By Kim Hilsenbeck
When Kyle Police Department motorcycle patrol officers David Saenz, Dago Pates and Mario Garcia ride in the police rodeo in Buda the last weekend in May, they aren’t just doing it for pride. It’s practice.
The Capital of Texas Police Motorcycle Chute Out, hosted by Travis County Sheriff’s Department, will take place at Cabela’s parking lot. Partnering law enforcement agencies from across Central Texas, including Kyle, Buda, San Marcos and Austin police departments, as well as the Hays County Sheriff’s Office, will compete in the three-day event.
Kyle Police Chief Jeff Barnett said the rodeo offers motorcycle patrol officers the opportunity to showcase their current skills, while learning new ones.
“It’s about training, skill building and improving their safety,” Barnett said. “It also builds camaraderie among motorcycle officers.”
The Chute Out is a Texas Police Motorcycle Rodeo Association (TPMRA) event and counts toward the finals to be held in November.
“They do these competitions around the state throughout the year,” he said. “This is the first for Central Texas and we’re proud to be part of it.”
Participating officers pay a fee to enter the competition, unless they sell raffle tickets to cover the entry costs, which Barnett said his officers are doing. Proceeds raised during the event will benefit the Wounded Warrior Project and the Center for Child Protection.
The obstacle courses are technical and accidents can — and do — happen at events such as this one. Generally, Barnett said, they are not serious.
“But even the best of the best will have their bikes fall over,” he said.
Those spills are a reminder that the job is dangerous and additional training in handling the bike is a good thing.
“Their livelihood depends on their ability to ride the motorcycle safely,” Barnett said. “The courses are very challenging which forces them to keep their skills up.”
Motorcycle officers are being used at more police departments around the state, both because of the warm climate, Barnett said, but also because agencies have realized that police motorcycle units can more effectively work busy areas, such as Interstate 35.
“They can also work intersection enforcement easier,” he said.
The motorcycle competition includes events such as Two-Man Chase/Eliminator, the Leonard Reed Memorial Ride, a Slow Race, a Speed Course and the Partner Ride.
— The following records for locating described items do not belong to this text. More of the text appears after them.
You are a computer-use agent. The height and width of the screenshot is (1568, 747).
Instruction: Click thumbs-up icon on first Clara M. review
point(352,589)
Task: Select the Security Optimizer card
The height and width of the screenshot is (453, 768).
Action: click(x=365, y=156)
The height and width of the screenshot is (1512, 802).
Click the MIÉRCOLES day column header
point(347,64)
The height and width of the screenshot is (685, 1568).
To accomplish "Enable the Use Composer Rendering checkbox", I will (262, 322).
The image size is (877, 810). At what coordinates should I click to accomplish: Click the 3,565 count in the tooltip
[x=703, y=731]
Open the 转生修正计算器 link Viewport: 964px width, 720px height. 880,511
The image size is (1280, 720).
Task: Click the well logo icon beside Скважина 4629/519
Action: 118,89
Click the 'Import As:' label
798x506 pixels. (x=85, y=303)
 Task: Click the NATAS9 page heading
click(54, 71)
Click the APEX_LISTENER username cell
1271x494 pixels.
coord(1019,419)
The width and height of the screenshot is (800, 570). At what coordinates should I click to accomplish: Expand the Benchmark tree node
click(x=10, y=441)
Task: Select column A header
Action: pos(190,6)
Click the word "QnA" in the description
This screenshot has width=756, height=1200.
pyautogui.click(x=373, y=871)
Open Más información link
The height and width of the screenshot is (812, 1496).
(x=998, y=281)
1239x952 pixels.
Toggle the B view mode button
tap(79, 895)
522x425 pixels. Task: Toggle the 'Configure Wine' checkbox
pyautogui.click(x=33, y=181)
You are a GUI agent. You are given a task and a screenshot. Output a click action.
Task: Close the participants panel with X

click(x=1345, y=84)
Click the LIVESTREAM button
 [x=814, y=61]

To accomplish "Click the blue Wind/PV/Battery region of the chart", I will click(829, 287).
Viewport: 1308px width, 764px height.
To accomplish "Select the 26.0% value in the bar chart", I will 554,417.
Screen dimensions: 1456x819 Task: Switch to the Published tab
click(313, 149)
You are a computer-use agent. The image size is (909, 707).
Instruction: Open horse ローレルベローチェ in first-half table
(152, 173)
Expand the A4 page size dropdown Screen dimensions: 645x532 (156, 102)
The event also features a vendor show, food, a skydiving demonstration, a raffle and door prizes. Organizers say they have a special treat on Saturday: stunt rider Ryan “OG” Smith will perform a series of stunts. “OG” performs on a 2006 Kawasaki zx636 and has been riding since 2000.
The public is welcome to attend the competition from 9 a.m. – 4 p.m. May 30 and from 8 a.m. – 4 p.m. May 31. Admission is free and the event is family-friendly. Sunscreen and chairs are recommended.